-------- Data for this exercise

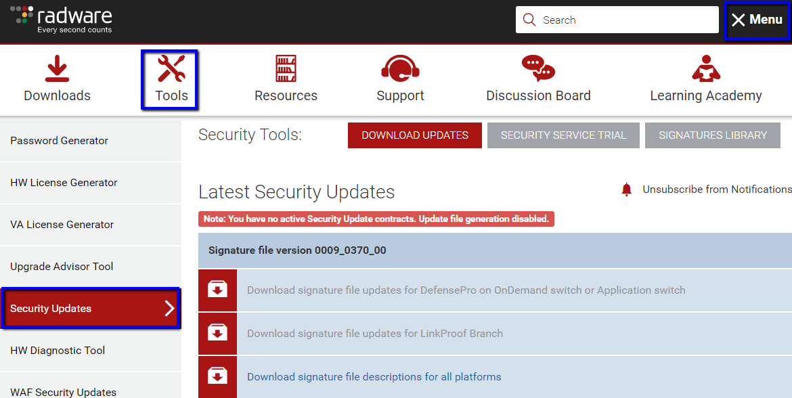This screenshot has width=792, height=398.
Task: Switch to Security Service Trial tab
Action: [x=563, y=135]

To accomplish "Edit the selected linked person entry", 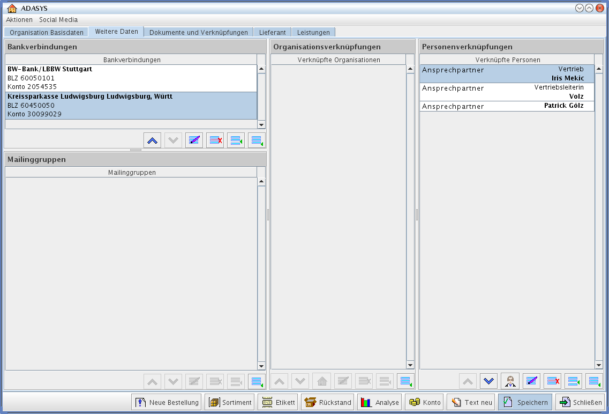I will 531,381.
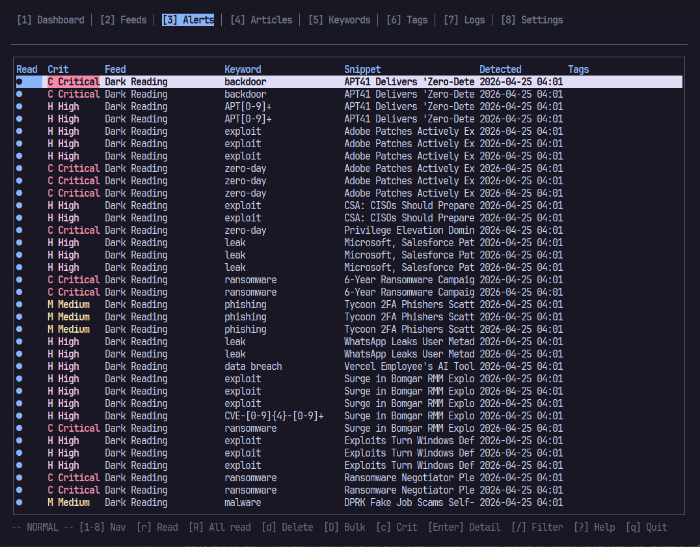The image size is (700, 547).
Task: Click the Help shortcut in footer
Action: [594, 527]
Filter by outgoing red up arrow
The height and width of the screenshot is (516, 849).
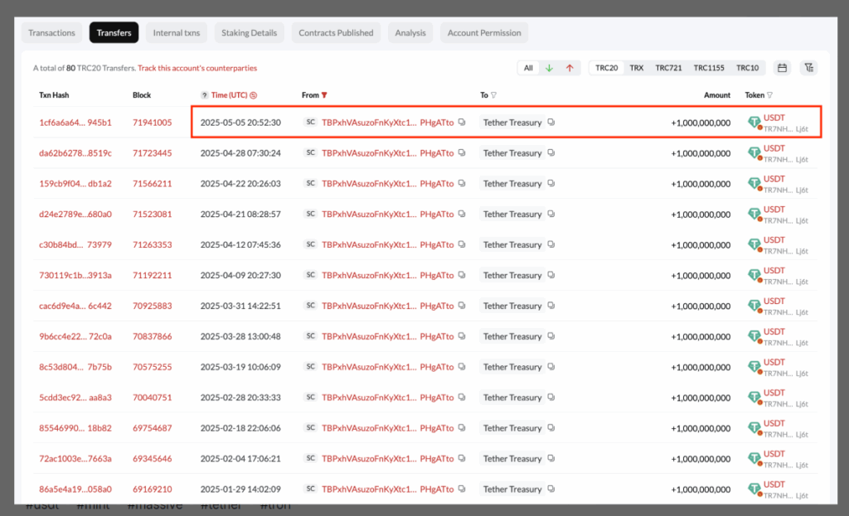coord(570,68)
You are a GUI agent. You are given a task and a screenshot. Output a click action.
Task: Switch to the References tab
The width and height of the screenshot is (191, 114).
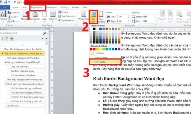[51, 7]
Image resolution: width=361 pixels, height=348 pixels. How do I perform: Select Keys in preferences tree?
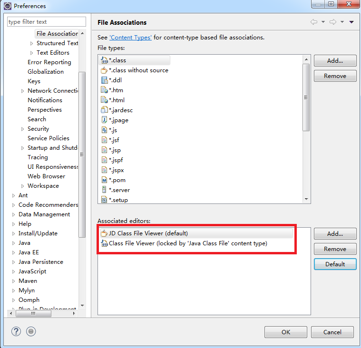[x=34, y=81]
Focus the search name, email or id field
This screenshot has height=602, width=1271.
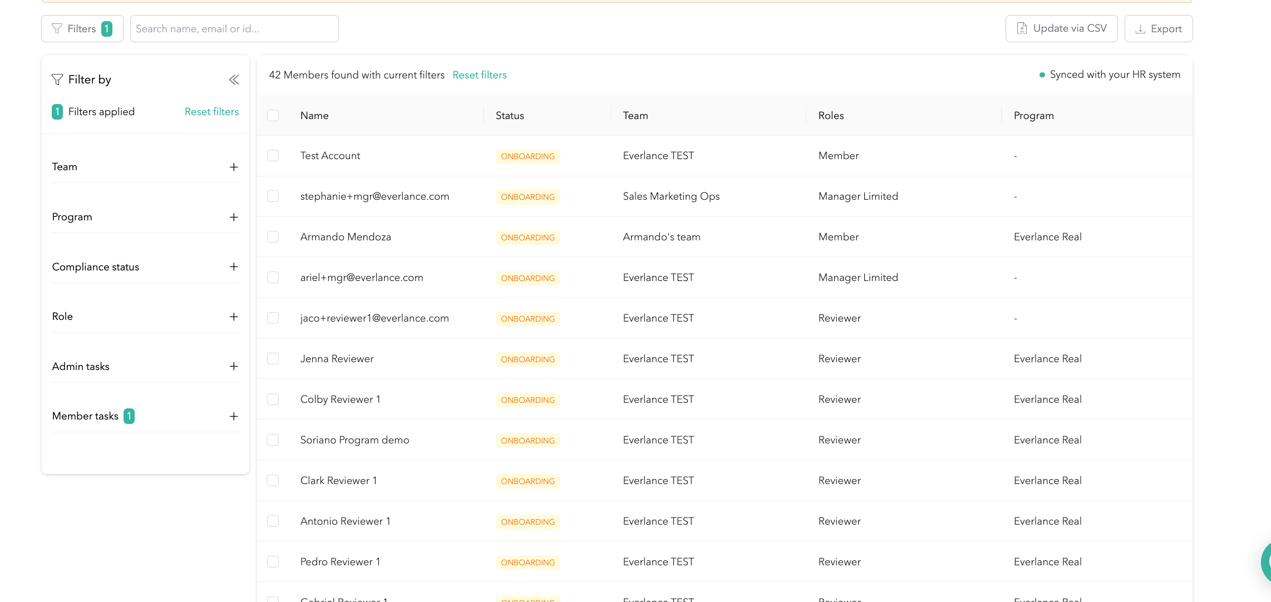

----------------

Required task.
Render the lines of the material as a numbered list, omitting blank lines and pictures: begin at the line that contains "Image resolution: width=361" and continue through the end of the material.

Written answer.
1. Image resolution: width=361 pixels, height=348 pixels. How do I perform: Select Keys in preferences tree?
2. [x=34, y=81]
3. Focus the search name, email or id field
4. This screenshot has height=602, width=1271.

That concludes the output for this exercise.